The second art center was in Crown Point, Indiana, and was more conservative in its feel and programming. It was in a former bank building and outfitted with a pottery studio, darkroom, and gallery walls with wainscoting. Tom did inject the youth and enthusiasm of the other location but with a clear understanding of the conservative, all-white community where he was working.
A few months after the Crown Point location opened, I went down there to install a show of watercolor landscapes by a local artist with Tom. When I arrived, he spoke to a woman I later learned was his wife; she had come over to help him. When we finished the installation, the three of us talked about the centers, and the conversation awkwardly turned to the topic of in-vitro fertilization. They were trying to have a child. My husband and I were also trying to conceive but were not at the point that we were seeking out other methods. His wife seemed sad and hopeless; I could feel him trying to boost her with his optimism. Thankfully, around that time, a young girl walked in and broke up the uncomfortable conversation. It was Tom’s daughter, Amber, from a previous marriage. She was about thirteen years old, tall, thin, and athletic, and had large, light brown eyes that angled down at the sides just as her father’s did. She and Tom seemed happy to see each other. Other than that, I could not quite figure out the family dynamic.

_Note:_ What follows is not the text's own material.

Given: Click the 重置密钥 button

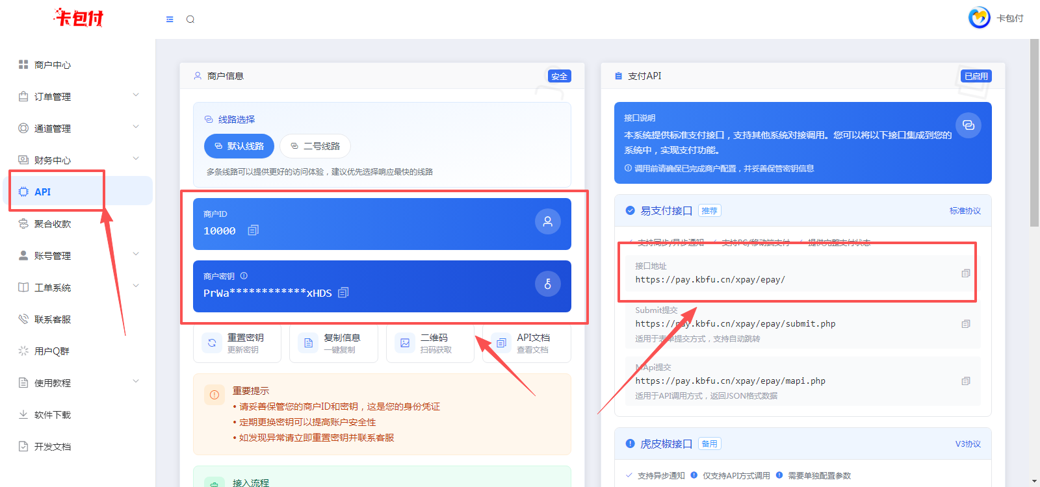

As I was driving home, I remembered the drawing I saw at his show in Chicago of a man and woman with their heads together. I thought of the dark clouds swirling above them and realized it was Tom and his wife.
Once a month, Tom attended our staff meetings. When he arrived for one of these meetings, he appeared stressed but determined. As it got underway, Tom listened as everyone gave their reports. When it was his turn, he spoke about ideas he had for additional programming at the branch locations and the need for more staff to help him run the centers. Tom explained it was impossible for him to be at both centers simultaneously. He had a couple of people in mind that wanted to work part-time. He would split his time equally between both locations. John told him no, outright, and said there would be no discussion.
Tom’s voice got loud, and his eyes started to bulge. We all looked at each other nervously as he yelled about the promises made when they hired him. Most of the grant funding they received was supposed to go to these underserved communities. The budget he was working with did not allow for assistance and did not ensure the quality of programming Tom was striving to provide. I was starting to understand Tom’s frustration. Eventually, Tom stormed out. A few weeks later, Tom resigned from his position.